Prior speaker verification systems have also commonly used word templates as the basis for matching speech utterances. In these methods, word templates are derived from occurrences of the words spoken during enrollment. As an example of the use of such templates, see U.S. Pat. No. 4,773,093 to Higgins, et al, entitled Test-Independent Speaker Recognition System And Method Based On Acoustic Segment Matching, issued on Sep. 20, 1988,and assigned to ITT Corporation, the assignee herein. In verification, the word templates are temporally aligned with occurrences of the same words in the test phrases and used to derive a distance or dissimilarity score. Two methods of deriving word templates are generally used, which have different problems with respect to coarticulation. In one method, averaged templates are derived by temporally aligning all the enrollment occurrences of each word and averaging the constituent frames. The problem with averaged templates is that the diversity of coarticulations near word boundaries is poorly represented by the average. In the second method, multiple templates for individual word occurrences are extracted from the enrollment phrases (with multiple representations of each word). The problem with multiple templates is that coarticulation influences both the beginning and end of each word, and a prohibitively large number of templates per word would be needed to simultaneously match all possible contexts on both sides.
These problems with word template matching have been alleviated by a recent development in the speaker verification art--a comparison of test phrases with enrollment phases using individual frames, rather than words, as the atomic units. Frames of the enrollment data are used directly in the comparison, without averaging. Thus, the multiple templates problems are avoided because each frame is effectively a "snapshot" representing a single instant of time. The use of such frames of speech data is described at length in U.S. Pat. No. 4,720,863 to Li, et al, entitled Method and Apparatus For Text-Independent Speaker Recognition, issued on Jan. 19, 1988, and assigned to ITT Corporation, the assignee herein. See also U.S. Pat.
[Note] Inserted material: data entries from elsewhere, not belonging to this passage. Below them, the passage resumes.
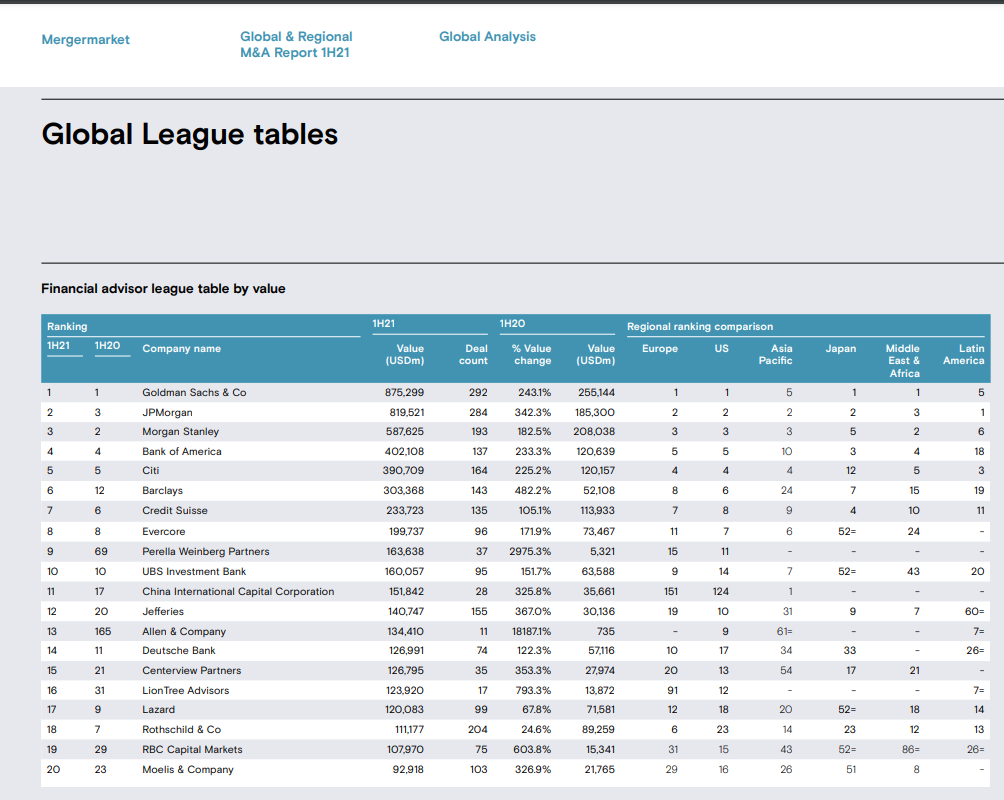This screenshot has width=1004, height=800.
Task: Select China International Capital Corporation row
Action: pos(238,591)
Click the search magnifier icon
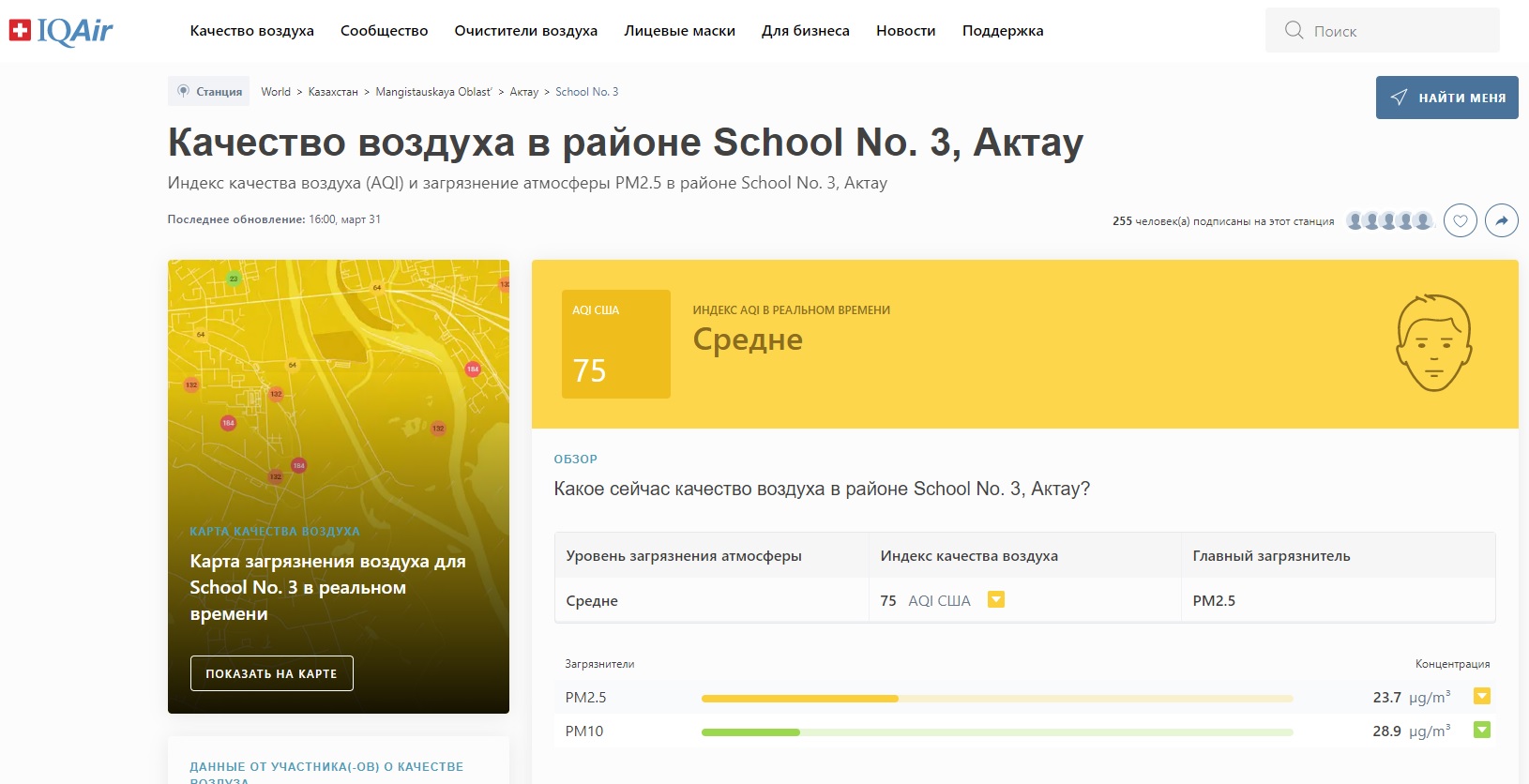The height and width of the screenshot is (784, 1529). click(1294, 30)
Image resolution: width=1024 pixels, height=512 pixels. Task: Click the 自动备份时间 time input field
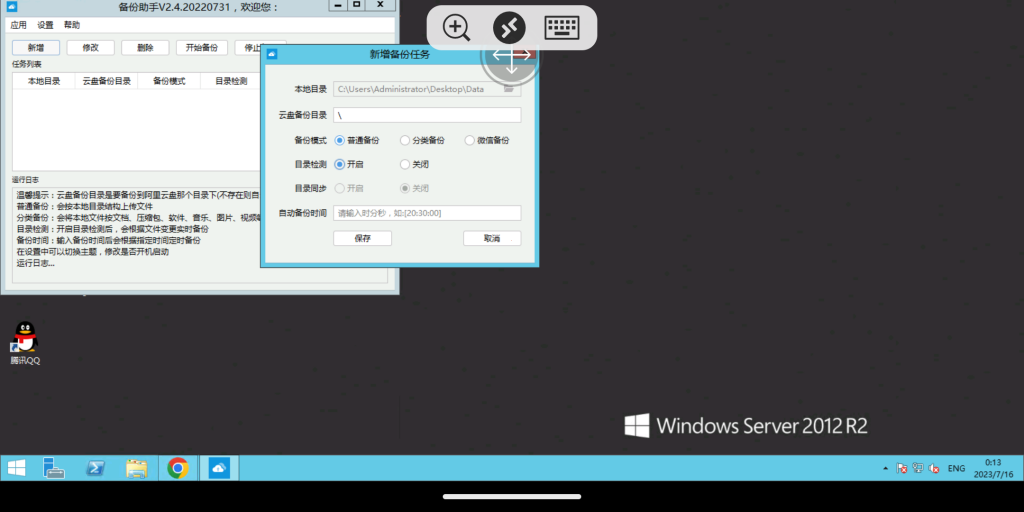(427, 213)
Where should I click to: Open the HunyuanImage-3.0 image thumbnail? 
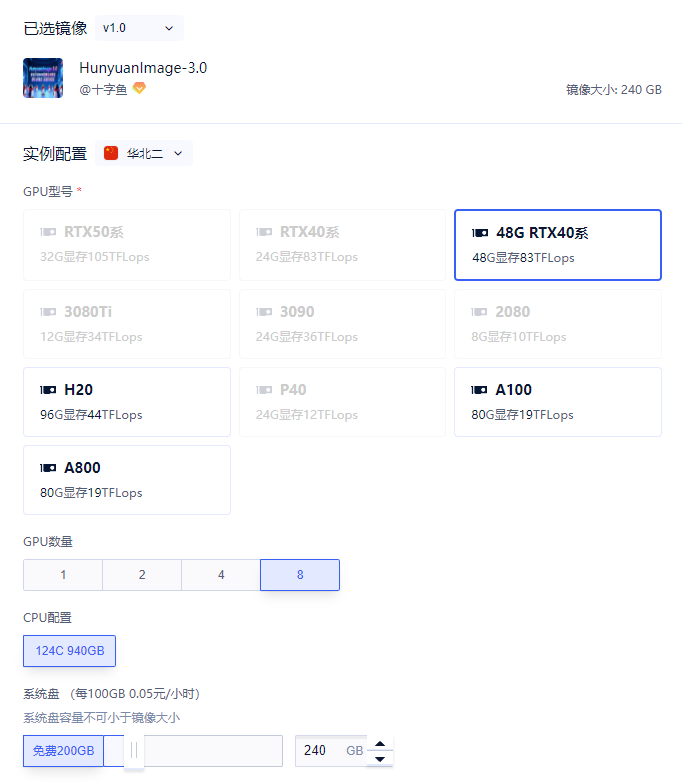tap(43, 78)
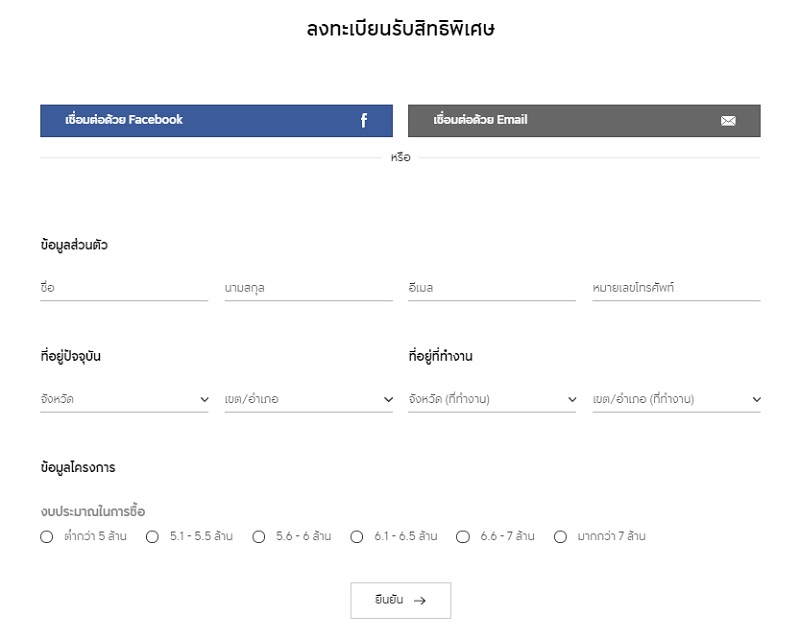The height and width of the screenshot is (639, 800).
Task: Expand the เขต/อำเภอ (ที่ทำงาน) dropdown
Action: pos(677,399)
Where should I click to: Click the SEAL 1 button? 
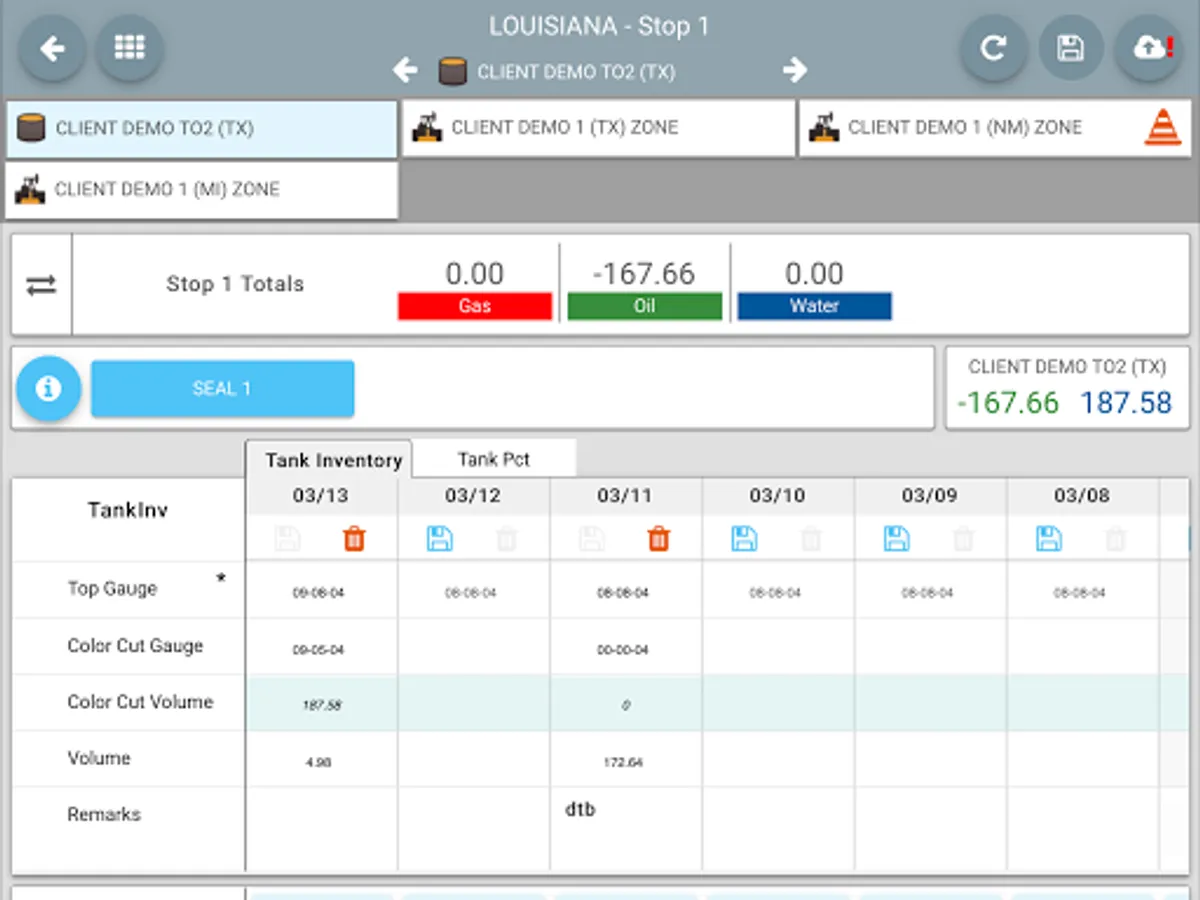pyautogui.click(x=222, y=389)
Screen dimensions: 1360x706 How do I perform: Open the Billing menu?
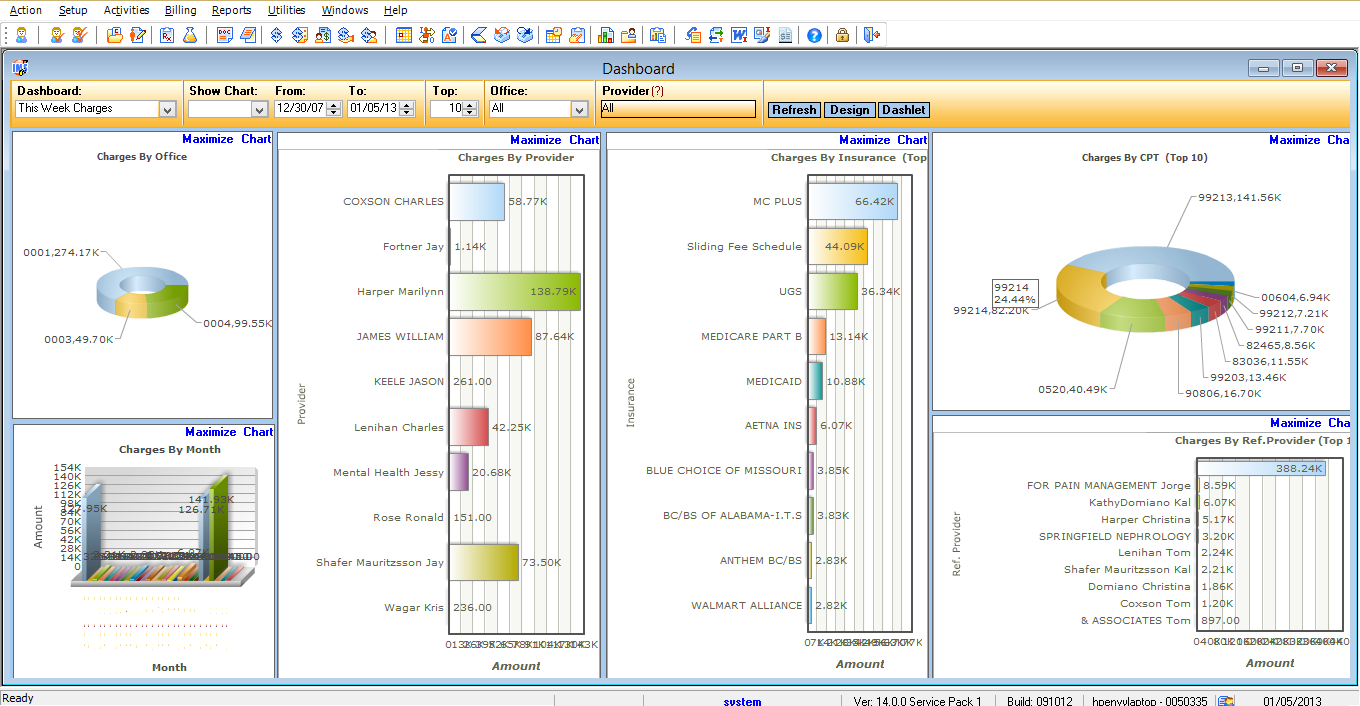click(x=181, y=10)
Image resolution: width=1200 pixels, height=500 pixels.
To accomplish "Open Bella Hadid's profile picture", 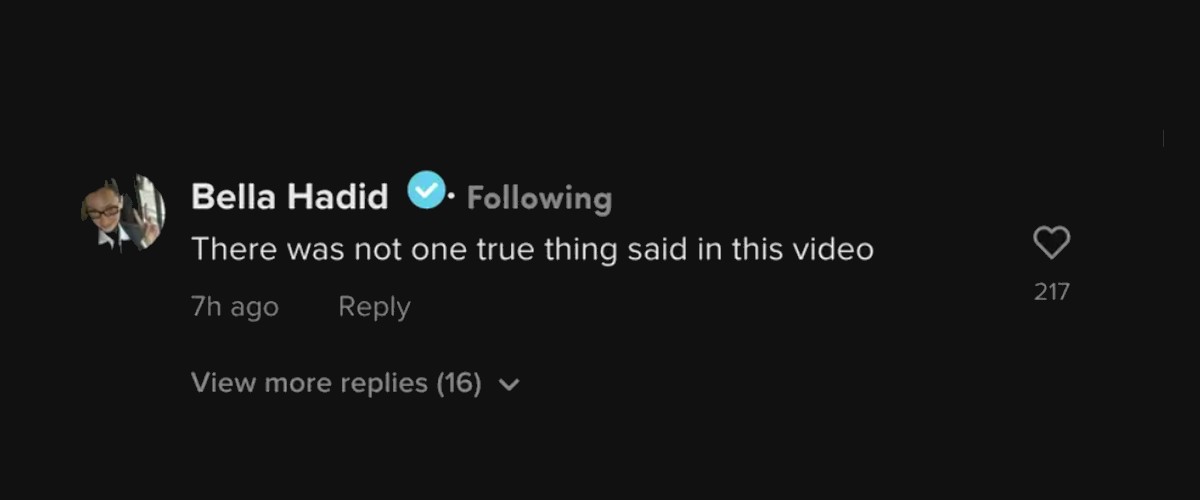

No. 4,837,830 to Wrench, Jr. et al. entitled Multiple Parameter Speaker Recognition System And Methods, issued on Jun. 6, 1989, and also assigned to ITT Corporation.
A further improvement in the analysis and comparison of speech data has been developed by L. Bahler and is manifested in his invention called "Speaker Sorter" for which an application is copending under Serial No. 07/699,217, filed May 13, 1991 and is incorporated herein by reference. Bahler teaches the use of a baseline algorithm for speaker recognition which is non-parametric in nature and makes no assumption about the statistical'distributions of speech features. The reference data used to characterize a given talker's speech patterns are a large set of speech feature vectors, not a set of estimated distribution parameters. A significant advantage of Bahler's methodology is its use of non-parametric methods because the further development of parametric methods--toward more complicated distributions which might approximate true speech more accurately--has the difficulty of estimating an increased number of statistical parameters which such models entail. It is an object of this invention to provide an improved speaker verification system having a low error rate while minimizing verification processing time and/or reducing computer processing power requirements.